Le règne des trois quarts de la population

Käse als Berge dargestellt
En matière d'intégration politique, la Suisse peut être représentée par un Parmesan qui est dur et sec, la Suède et son système plus perméable peut être comparée à l’Emmental et à ses trous. Keystone/Georg Hochmuth

Celui qui possède le passeport suisse jouit de droits de participation politique presque uniques au monde. Mais seuls trois quarts des habitants du pays en disposent. Autrement dit: 25% des personnes qui vivent et paient des impôts en Suisse n’ont pas voix au chapitre en politique. Les chercheurs mettent en garde contre ce déficit démocratique.

Cet article fait partie de #DearDemocracy, la plateforme de swissinfo.ch pour la démocratie directe. En plus de celles de la rédaction, elle accueille des contributions d’auteurs extérieurs. Leurs positions ne correspondent pas forcément à celles de swissinfo.ch.

L’inclusion politique n’a rien d’une évidence et les insuffisances dans l’intégration des étrangers sont précisément ce qui coûte à la Suisse la toute première place dans les classements internationaux des pays les plus démocratiques. 

Si l’on illustre la question de l’intégration des étrangers à l’aide de fromages, la Suède peut être comparée à l’Emmental et à ses trous parce que le système de ce pays scandinave est particulièrement perméable. Les Danois, les Finlandais, les Islandais et les Norvégiens peuvent demander la nationalité suédoise deux ans déjà après s’être installés dans le pays. Pour les ressortissants des autres États, l’attente est de cinq ans au maximum.

Données fournies –
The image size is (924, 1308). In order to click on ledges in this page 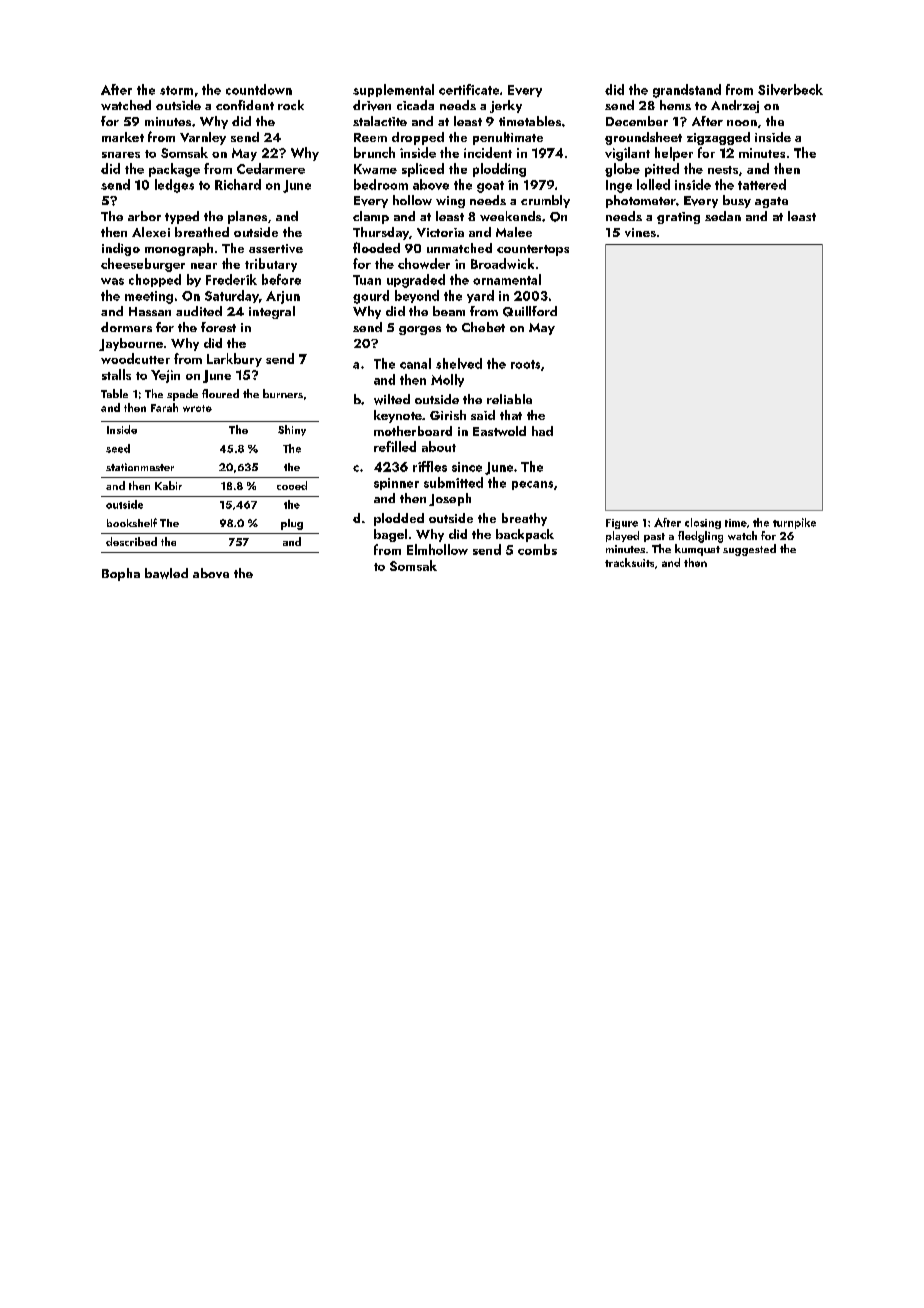, I will do `click(174, 186)`.
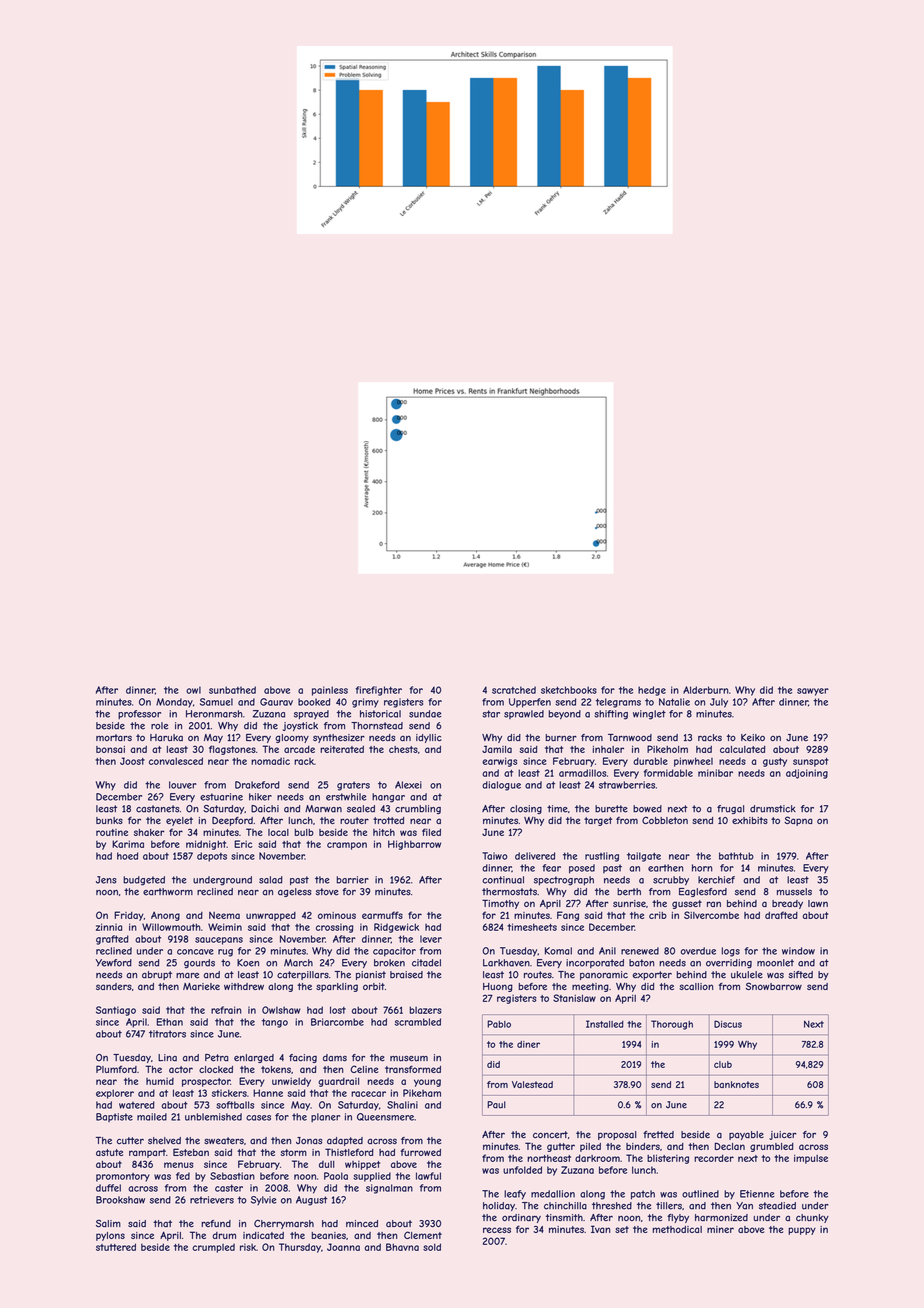  Describe the element at coordinates (811, 1159) in the screenshot. I see `impulse` at that location.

Liste des consignes –
1) Recopiez fidèlement le passage de l'extrait sur la participation politique en Suisse qui s'ouvre sur les mots « Cet article fait » et s'achève sur « les plus démocratiques. ».
2) D'après l'extrait sur la participation politique en Suisse, répondez aux questions suivantes.
(a) Quel pourcentage des personnes qui vivent et paient des impôts en Suisse n'a pas voix au chapitre en politique ?
(b) À quel fromage la Suède est-elle comparée ?
(c) Combien de temps après leur installation les Danois, les Finlandais, les Islandais et les Norvégiens peuvent-ils demander la nationalité suédoise ?

Corrigé des exercices –
1)
Cet article fait partie de #DearDemocracy, la plateforme de swissinfo.ch pour la démocratie directe. En plus de celles de la rédaction, elle accueille des contributions d’auteurs extérieurs. Leurs positions ne correspondent pas forcément à celles de swissinfo.ch.

L’inclusion politique n’a rien d’une évidence et les insuffisances dans l’intégration des étrangers sont précisément ce qui coûte à la Suisse la toute première place dans les classements internationaux des pays les plus démocratiques.

2)
(a) 25 %.
(b) À l'Emmental.
(c) Deux ans.